=== DATA PROVIDED ===

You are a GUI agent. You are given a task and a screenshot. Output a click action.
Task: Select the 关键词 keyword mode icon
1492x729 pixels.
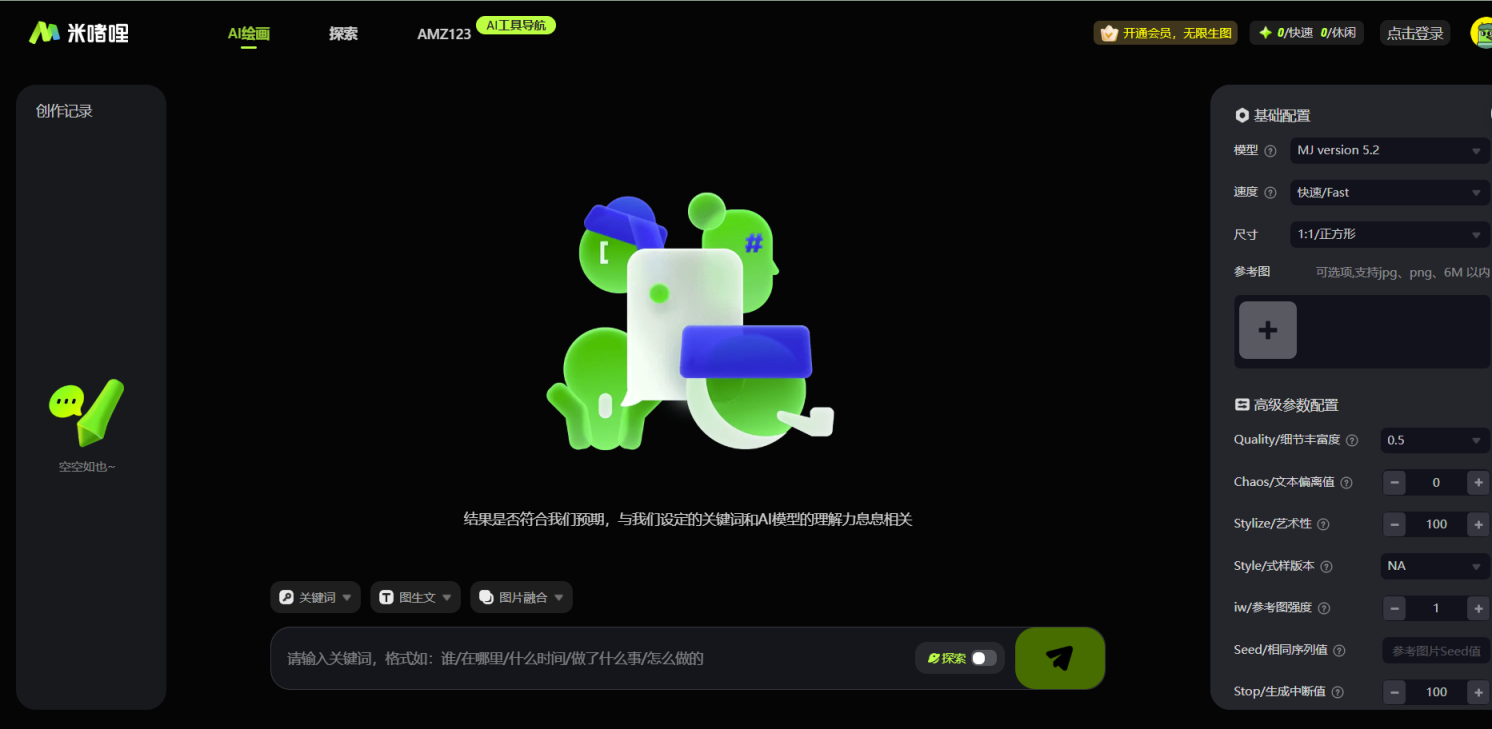287,597
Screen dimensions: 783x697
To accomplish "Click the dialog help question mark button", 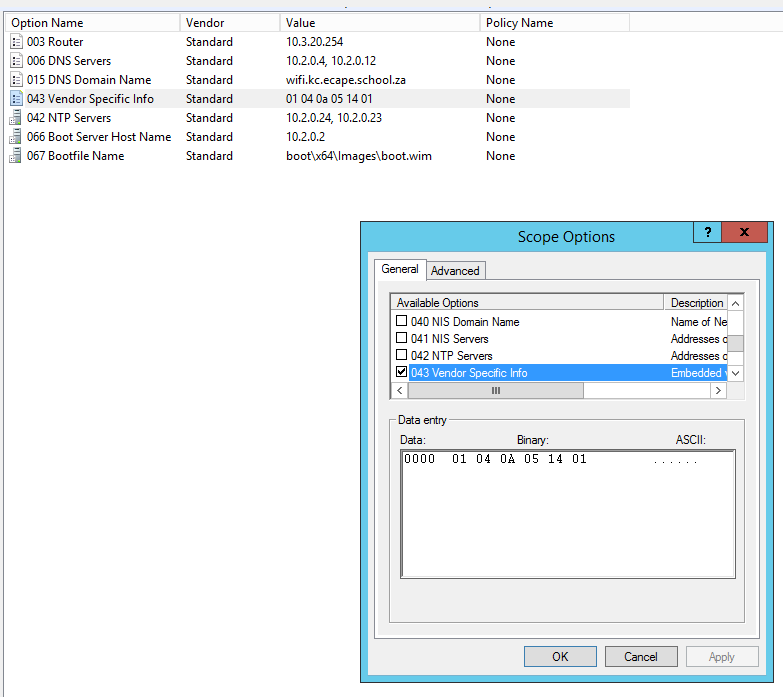I will 707,232.
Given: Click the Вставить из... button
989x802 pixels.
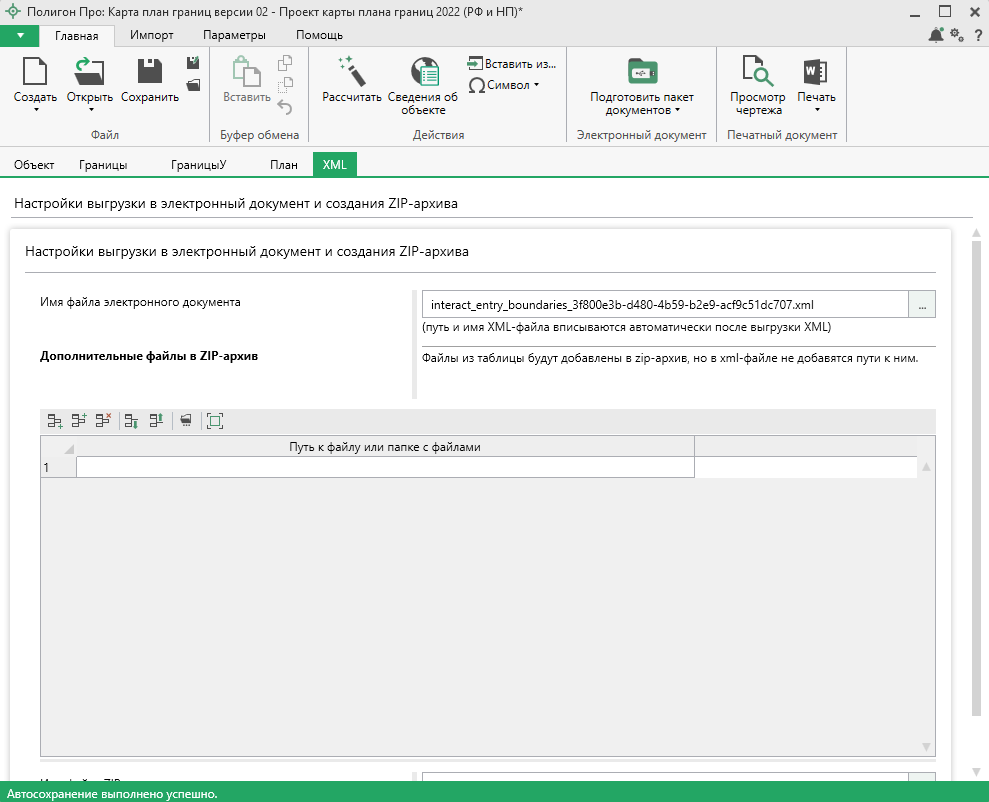Looking at the screenshot, I should [x=511, y=64].
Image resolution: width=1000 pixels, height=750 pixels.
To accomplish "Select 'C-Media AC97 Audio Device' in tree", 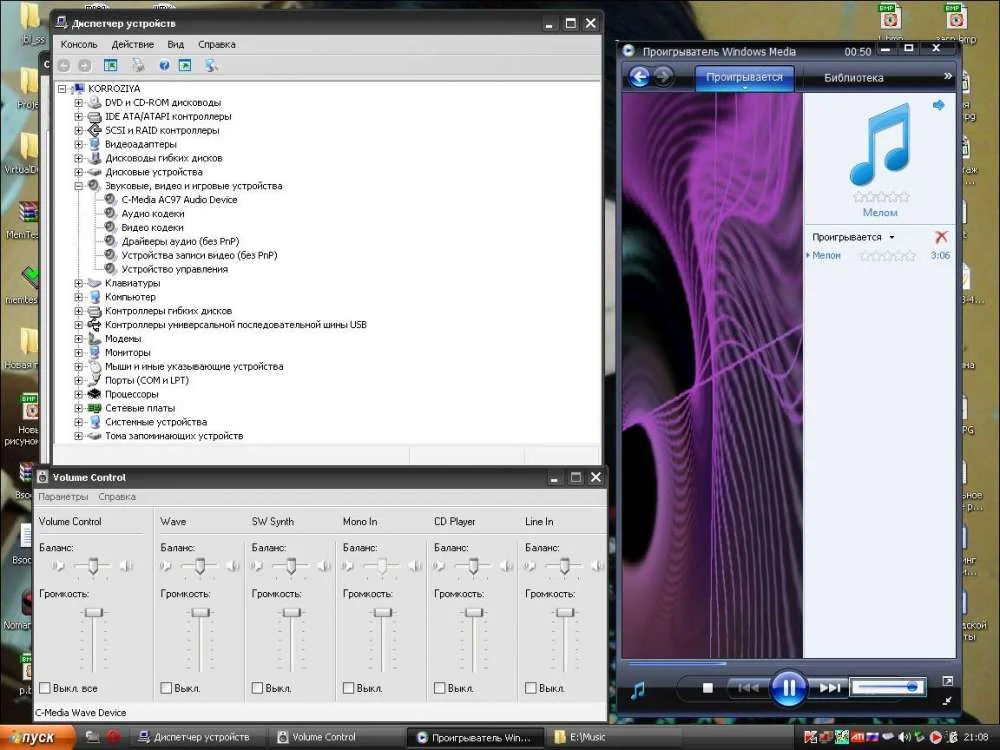I will (179, 200).
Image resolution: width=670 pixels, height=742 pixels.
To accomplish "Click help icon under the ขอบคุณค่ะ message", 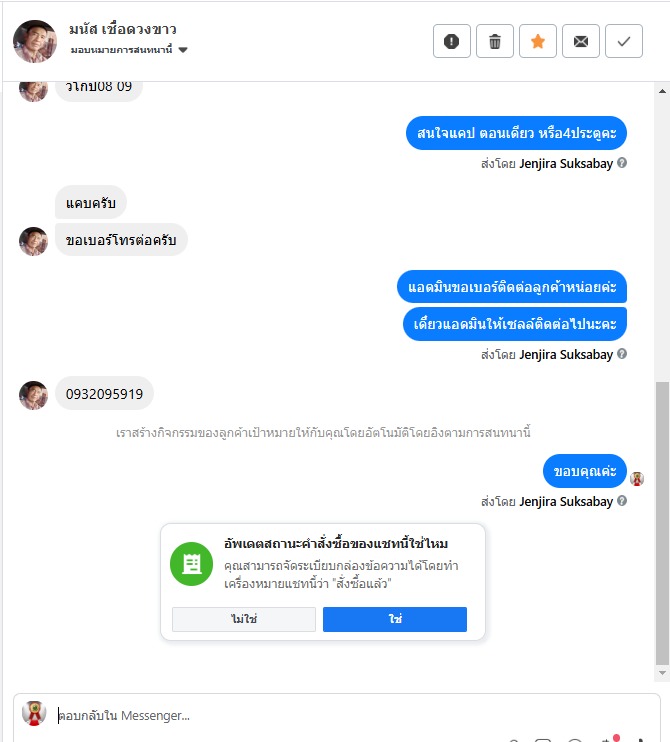I will 622,501.
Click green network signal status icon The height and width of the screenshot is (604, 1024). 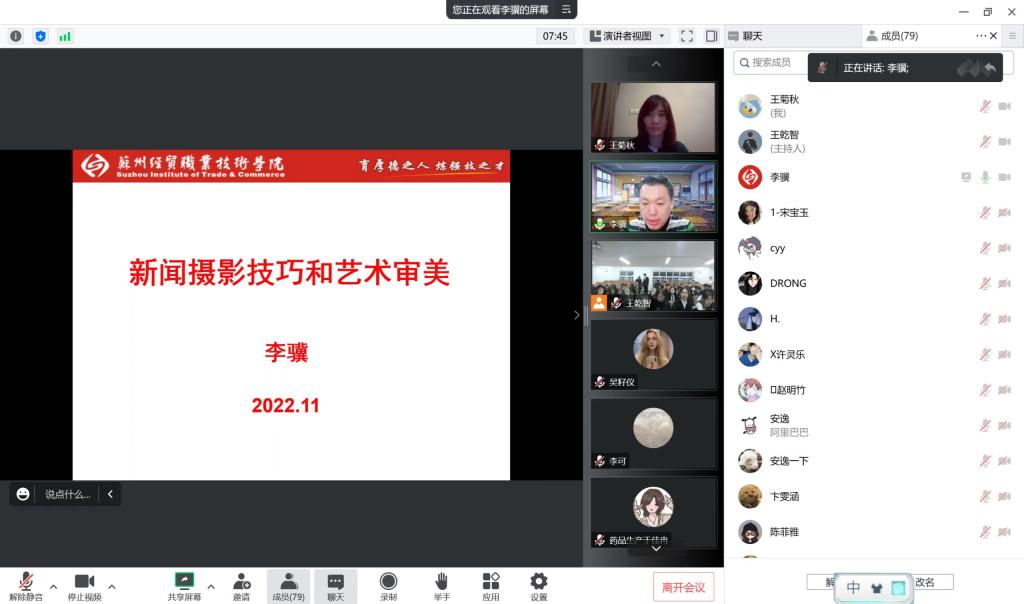(65, 36)
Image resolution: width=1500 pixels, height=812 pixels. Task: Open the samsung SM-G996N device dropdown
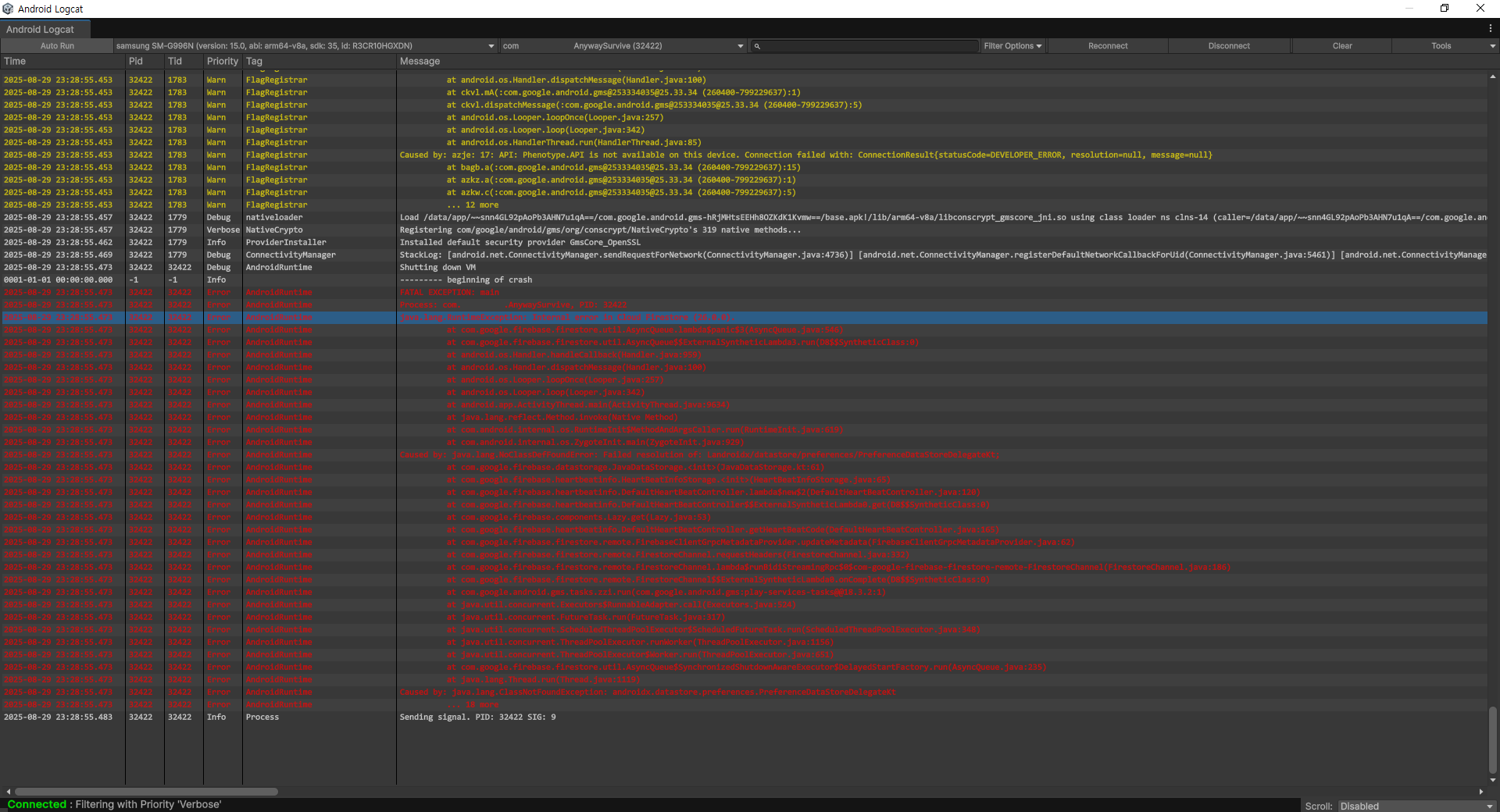pos(305,46)
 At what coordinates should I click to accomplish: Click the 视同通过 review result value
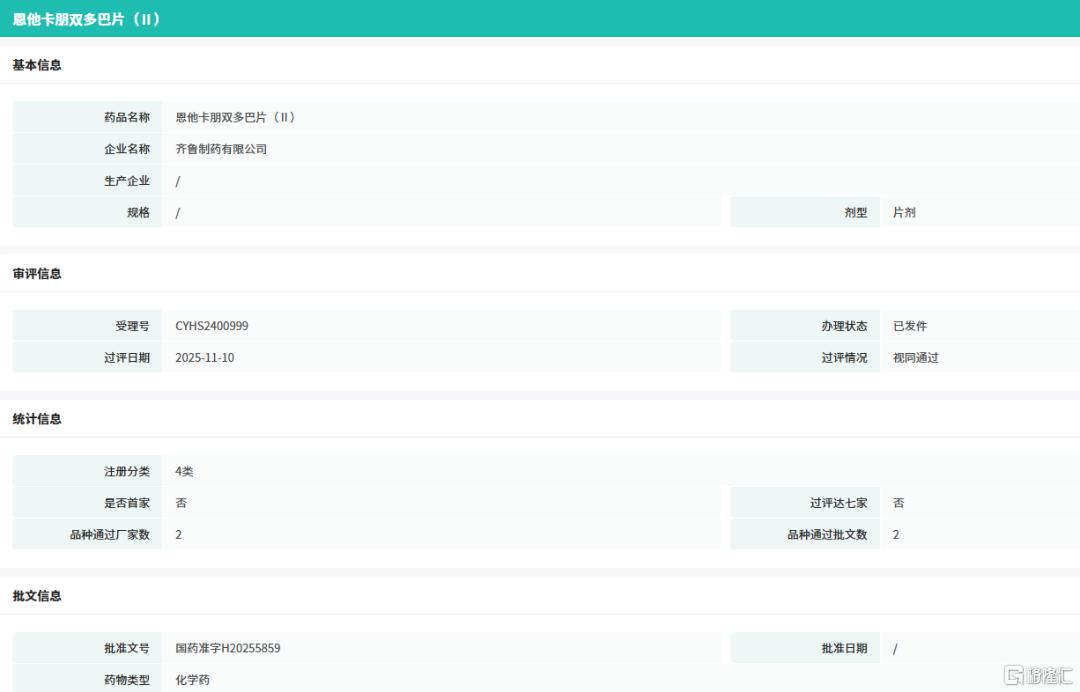tap(916, 358)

===

#### WHAT IS REQUIRED
Print nothing except the lines from the one with "At what coordinates" through the last line of the listing, exactly as written and with pictures removed.

#### RESPONSE BELOW
 At what coordinates should I click to accomplish: Click the 视同通过 review result value
tap(916, 358)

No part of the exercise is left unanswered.